## TEKSTFRAGMENT:
▬▬▬▬▬▬

Verfoeilijk beeld van de uitverkiezing! Ik houd het liever op de taal van de Dordtse Leerregels.gravo schreef:Wie reageert op postings over verkiezing en / of verwerping door God van eeuwigheid, zal zich ongetwijfeld sterk verbonden voelen met dit onderwerp. Hij of zij begrijpt de grote implicaties voor eigen leven, die elk antwoord op dit vraagstuk inhoudt.
Immers, wie onverkort kiest vóór de gereformeerde leer van de verkiezing, kan zich niet beperken tot een vinnige deelname aan deze discussie. Wanneer hij anderen (die een minder gereformeerd standpunt verdedigen dan hijzelf) aanvalt op dit punt, dient hij zich tegelijk te bedenken, dat de verkiezing ook als een zwaard boven eigen hoofd hangt. Wie de gereformeerde verkiezingsleer onverkort zijn hele leven verdedigt, heeft daardoor nog geen garantie, dat hij op grond van die overtuiging ook meer in aanmerking komt voor die uitverkiezing. Hij kan zich daarom op grond van zijn overtuiging maar moeilijk als ware gelovige presenteren. Daarmee zou het geheim van de uitverkiezing immers wel heel makkelijk en al te voor de handliggend worden ontsluierd. Het komt heel hoogmoedig over, wanneer je blijft volhouden, dat het alleen God is die vrijmachtig kiest, terwijl je tegelijk met zekerheid zegt, dat God uit velen jou gekozen heeft.
Aan de andere kant, iemand, die zich niet kan vinden in de gereformeerde verkiezingsleer en die de nadruk vooral legt op de mogelijkheid om de roepstem van God te beantwoorden, zo iemand kan eigenlijk met goed fatsoen deze stelling niet verdedigen, als hij zelf ook die verantwoordelijkheid niet genomen heeft. Die moet zich, kort gezegd, eigenlijk wel als een ware gelovige presenteren.
Kortom, het hele vraagstuk leidt van twee kanten tot zeer pijnlijke uitspraken, omdat men er niet on-persoonlijk over spreken kan.
Wanneer men er wel on-persoonlijk over spreekt (alsof het allemaal niet veel met de eigen persoon te maken zou hebben), is er angst in het spel.

▬▬▬▬▬▬

## VERZAMELDE GEGEVENS:
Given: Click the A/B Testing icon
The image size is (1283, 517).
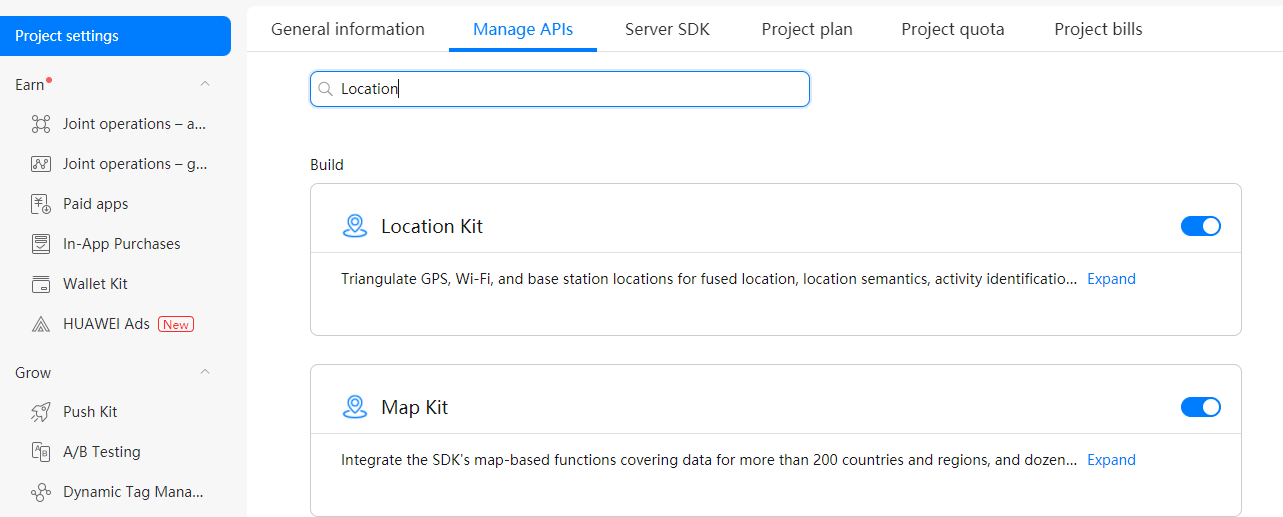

▬▬▬▬▬▬

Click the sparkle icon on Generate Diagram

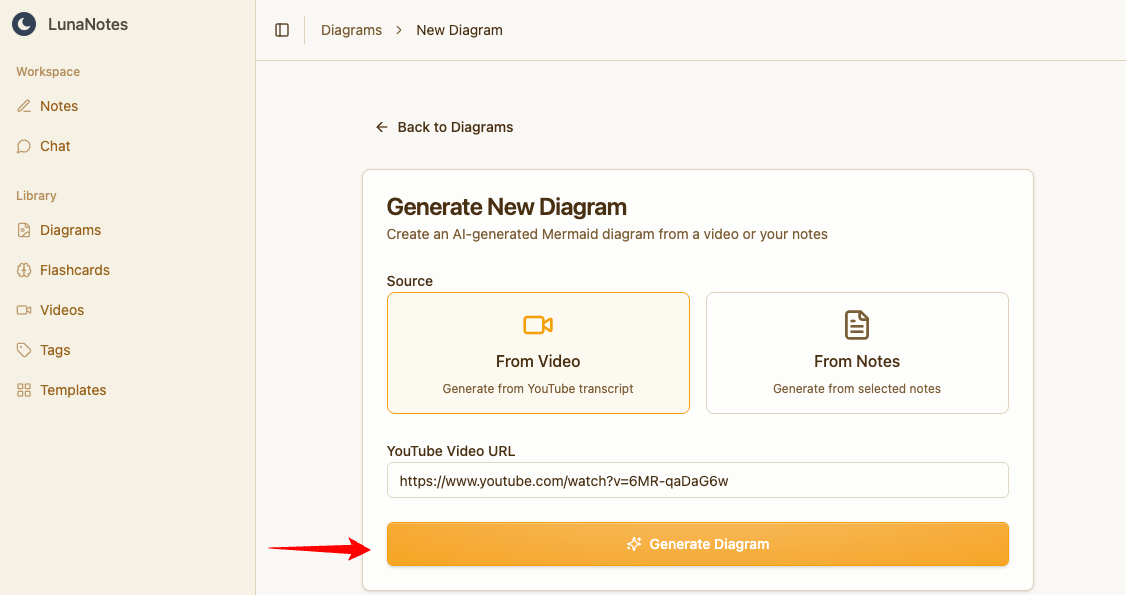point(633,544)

▬▬▬▬▬▬

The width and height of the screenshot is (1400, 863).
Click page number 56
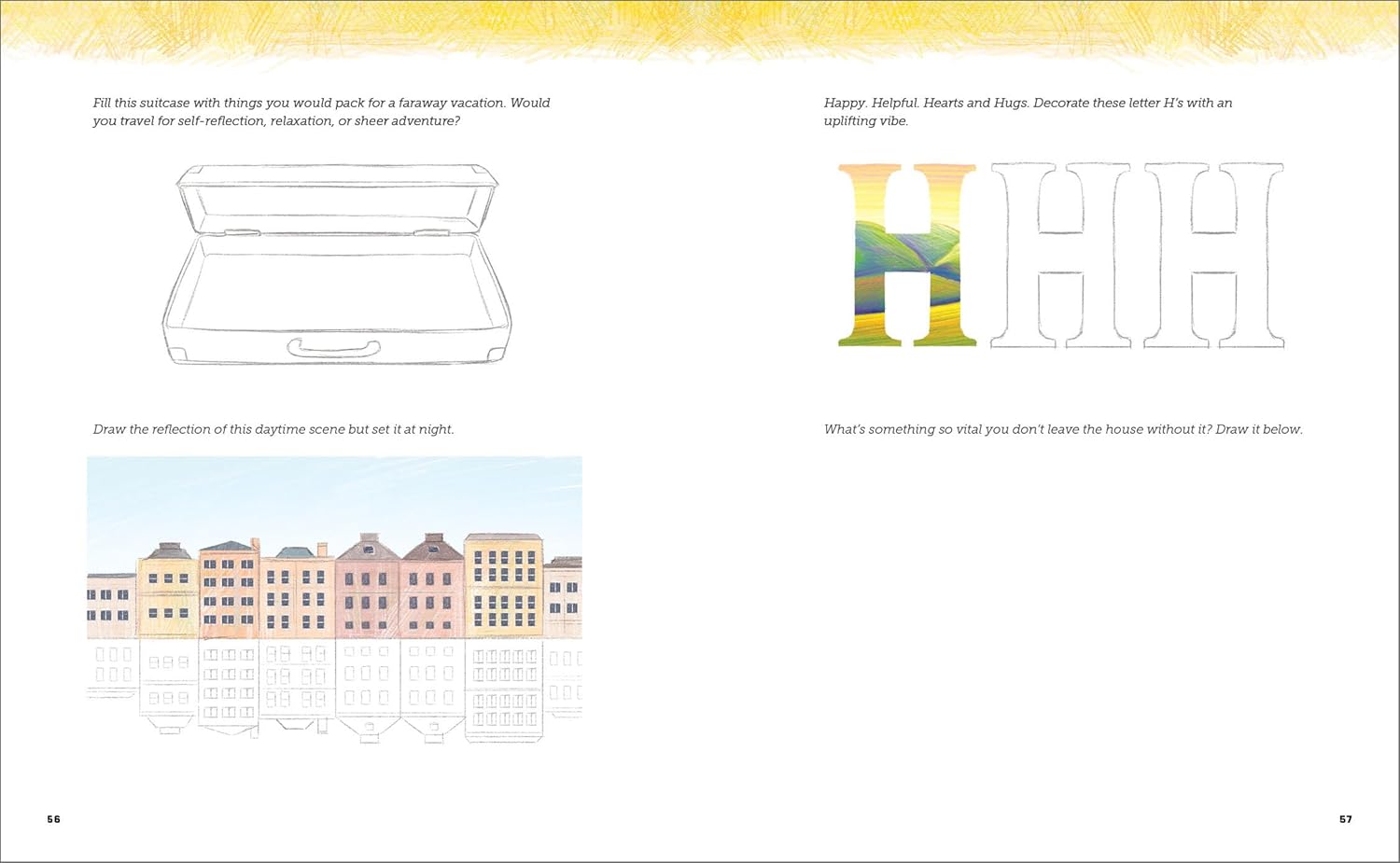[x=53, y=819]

▬▬▬▬▬▬

## OPGAVEN:
1: Waarom kan iemand die de gereformeerde verkiezingsleer verdedigt zich volgens het tekstfragment over de uitverkiezing maar moeilijk als ware gelovige presenteren? Beantwoord dit in één tot drie zinnen.
2: Druk uit het tekstfragment over de uitverkiezing het gedeelte af van "Verfoeilijk beeld van" tot en met "dit vraagstuk inhoudt.".
3: Ga verder met het tekstfragment over de uitverkiezing, te beginnen na de laatste zin ervan.

## ANTWOORDEN PER OPGAVE:
1: Wie de gereformeerde verkiezingsleer zijn hele leven verdedigt, heeft daardoor nog geen garantie dat hij op grond van die overtuiging meer in aanmerking komt voor de uitverkiezing. Als dat wel zo was, zou het geheim van de uitverkiezing al te makkelijk worden ontsluierd.

2:
Verfoeilijk beeld van de uitverkiezing! Ik houd het liever op de taal van de Dordtse Leerregels.gravo schreef:Wie reageert op postings over verkiezing en / of verwerping door God van eeuwigheid, zal zich ongetwijfeld sterk verbonden voelen met dit onderwerp. Hij of zij begrijpt de grote implicaties voor eigen leven, die elk antwoord op dit vraagstuk inhoudt.

3:
Men durft de consequenties dan niet te noemen.
Men durft enerzijds (als voorvechter van de verkiezingsleer) niet te zeggen, dat men zich nauwelijks een kind van God durft te noemen.
Van de andere kant (wanneer men denkt zelf voor God te kunnen kiezen) durft men niet te zeggen, dat men misschien toch niet zo'n goede en voor-de-hand-liggende gelovige is.
Een echt waarachtig standpunt moet mijns inziens dan ook zijn, dat men zonder angst zijn overtuiging meedeelt. Dat wil zeggen, dat men persoonlijk en niet abstract spreekt, overtuigd, maar zonder angst.
Alleen de volgende uitspraken zijn naar mijn gevoel waarachtig:
1. Ik geloof vast in Gods verkiezing van eeuwigheid en ik heb geen enkele angst, dat God mij niet verkoren heeft.
(Helaas een zeldzame uitspraak in kringen, waarin de verkiezing wordt geleerd)
2. Ik geloof vast, dat de mens de verantwoordelijkheid, die hij van God krijgt, wanneer Hij de mens roept, aan kan; tegelijk zie ik in dat mijn keuze op hele wankele gronden gemaakt wordt en dat er veel twijfel en onzekerheid bij mij is.
(Helaas een zeldzame uitspraak in kringen, waar de menselijke verantwoordelijkheid wordt benadrukt)
Beide uitspraken zijn geloofsuitspraken en ze voldoen daarom aan de bijbelse leer, dat iemand slechts door het geloof zalig wordt.
gravo
Ik weet, dat mijn Verlosser leeft! Om de uitverkiezing!